The bond between the two schools grew and a small group of Liberty Elementary students and staff in 1991 visited Japan for a peace conference. Four other students and several staff members including Kantzer stayed with host families and visited Nakano Elementary again in November 2010.
The visit to Liberty Elementary marked the second time in more than 10 years that Japanese students have traveled to the school.
The Japanese students and their families stayed for one week with host families from Liberty Elementary.
"With the huge support of the schools and staff, the sister school has continued all these years," Kantzer said. "It's amazing."
Mayumi Takahasi and her eighth-grade son, Masato, along with Asami Harada, her daughter, Miharu, a second-grader, and sons, Kenta, an eighth-grader, and Taiji, a sixth-grader, were introduced during an assembly. Students sang songs and along with teachers and principal Scott Irwin, gave gifts including books, handmade pillows, and Liberty T-shirts to the visitors.
Superintendent Larry Nyland and Kyle Kinoshita, executive director of teaching and learning in the Marysville School District, also welcomed the guests to the school. Kinoshita told students his family is from the same area as those who traveled from their sister school.

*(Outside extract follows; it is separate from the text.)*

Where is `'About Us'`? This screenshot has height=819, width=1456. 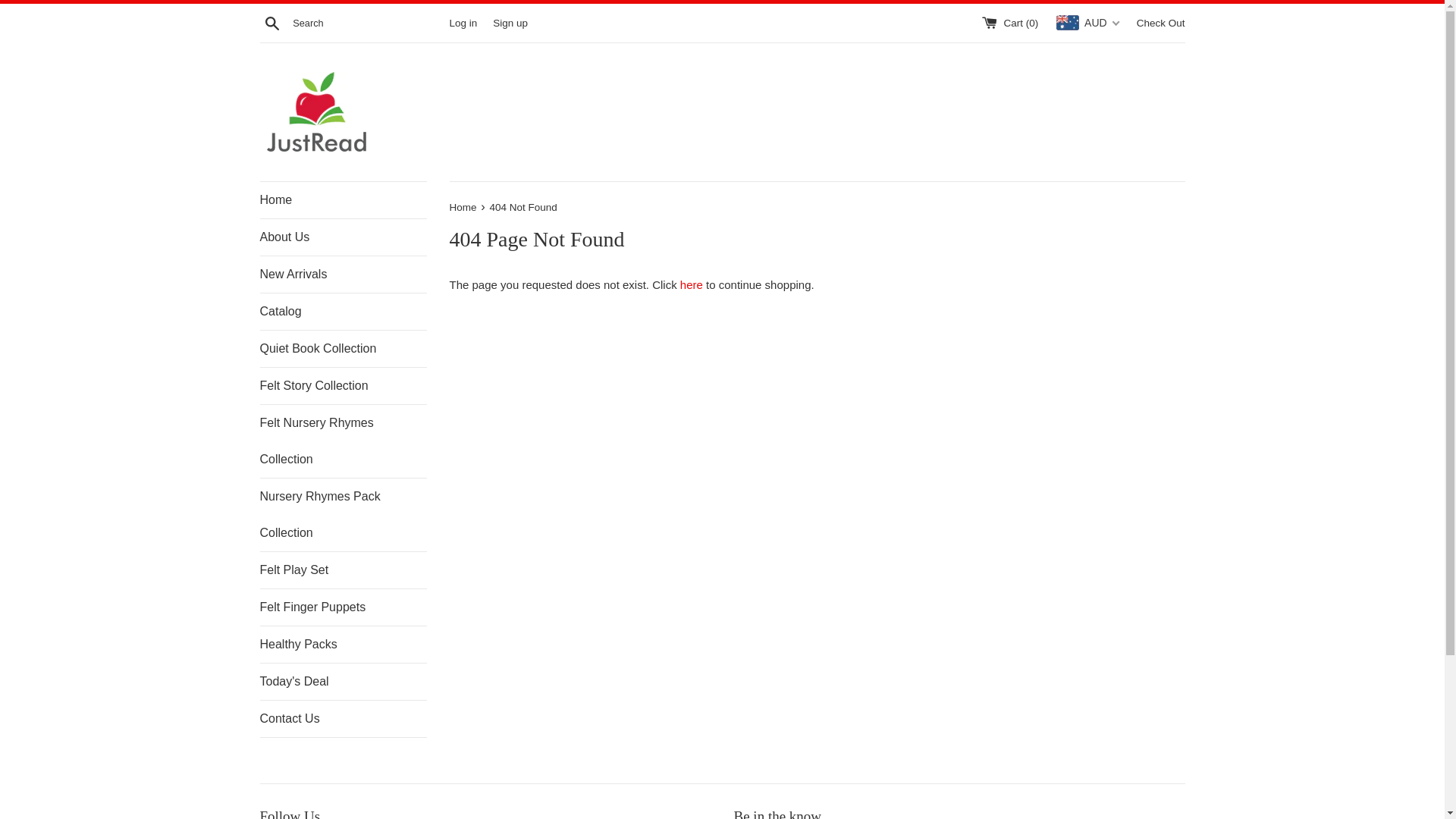
'About Us' is located at coordinates (341, 237).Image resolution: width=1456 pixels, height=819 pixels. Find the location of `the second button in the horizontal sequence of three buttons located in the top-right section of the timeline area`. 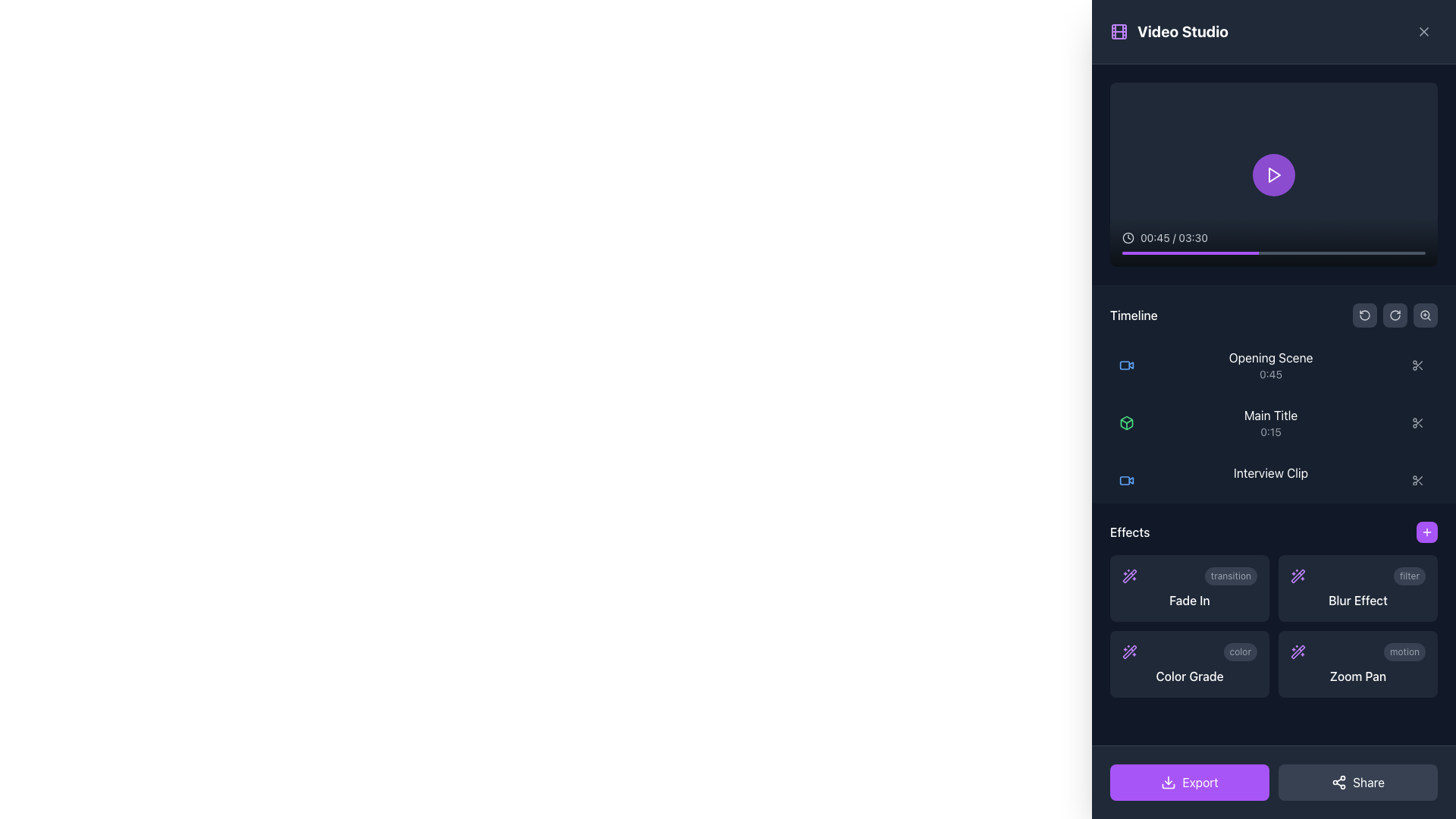

the second button in the horizontal sequence of three buttons located in the top-right section of the timeline area is located at coordinates (1395, 315).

"I am very proud to welcome our guests," he said. "My family has lived here for over 100 years, but my grandfather came from the area that Nakano Elementary is located so I am additionally proud of what we've done because they come from a place where my family comes from long, long ago."
Mayumi Takahasi spoke briefly in English during the assembly.
"It's nice to meet you," she told students. "Thank you for inviting us to your school. I am very glad to see all the students and all the teachers."
Rhiannon Shirley, 13, a student at North Lake Middle School in Lake Stevens, went on the 2010 trip to visit Nakano Elementary. She happily showed some of her friends she met in Japan around her old elementary school.
The relationship between Liberty and Nakano elementaries is a good thing, she added.
"It's important so everybody can have new experiences," Rhiannon said. "Not every school works the same and not every place works the same."